Debajo de la cabaña podemos observar la escena de un banquete que tiene lugar sobre el agua y debajo de una pérgola, cuyo original ya dijimos que se encuentra en Berlín.

      En el ángulo inferior derecho se encuentra el núcleo compositivo más relevante de todo el mosaico, en el que se puede reconocer el puerto egipcio de Alejandría, la ciudad fundada por Alejandro Magno, que fue la capital cultural y espiritual del mundo greco oriental entre los siglos III y II a.C. en la que existían dos de las bibliotecas más importantes del mundo. El gran edificio rodeado de murallas que se aprecia sobre el puerto podría identificarse con el Palacio de Ptolomeo. En la entrada del palacio aparece un grupo de soldados que portan armas macedonias, tras de los cuales es evidente una gran agitación, en tanto que a la derecha es visible una sacerdotisa ricamente vestida que lleva en sus manos una corona vegetal y un ramo de palma, a la que se acerca un heraldo que toca una especie de bocina curva.
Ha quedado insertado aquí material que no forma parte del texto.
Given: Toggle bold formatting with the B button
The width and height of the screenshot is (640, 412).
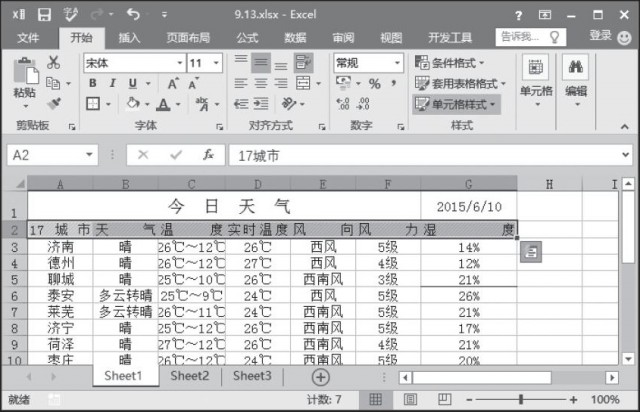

La escena podría ser interpretada como el anuncio de una victoria militar de Ptolomeo contra la Siria gobernada por los Seleucidas.

      A la derecha y arriba es visible un edificio con cuatro columnas que sostienen un techo junto al cual una base sostiene la estatua de un perro, probablemente Anubis. Una procesión religiosa se dirige a la entrada del palacio precedida por hombres que sostienen un candelabro dorado y van seguidos de personas que tocan tibias y tímpanos. Debajo de esa ceremonia ritual se ve un puerto identificable con el gran puerto de Alejandría, cerrado por el cabo Lochias y la isla de Faro, ocupada por pobres estancias de pescadores y agricultores. En el que figura una barca de vela y una nave de guerra dirigida por un jefe situado en la proa, cuya importancia está subrayada por el cetro que porta en su mano derecha.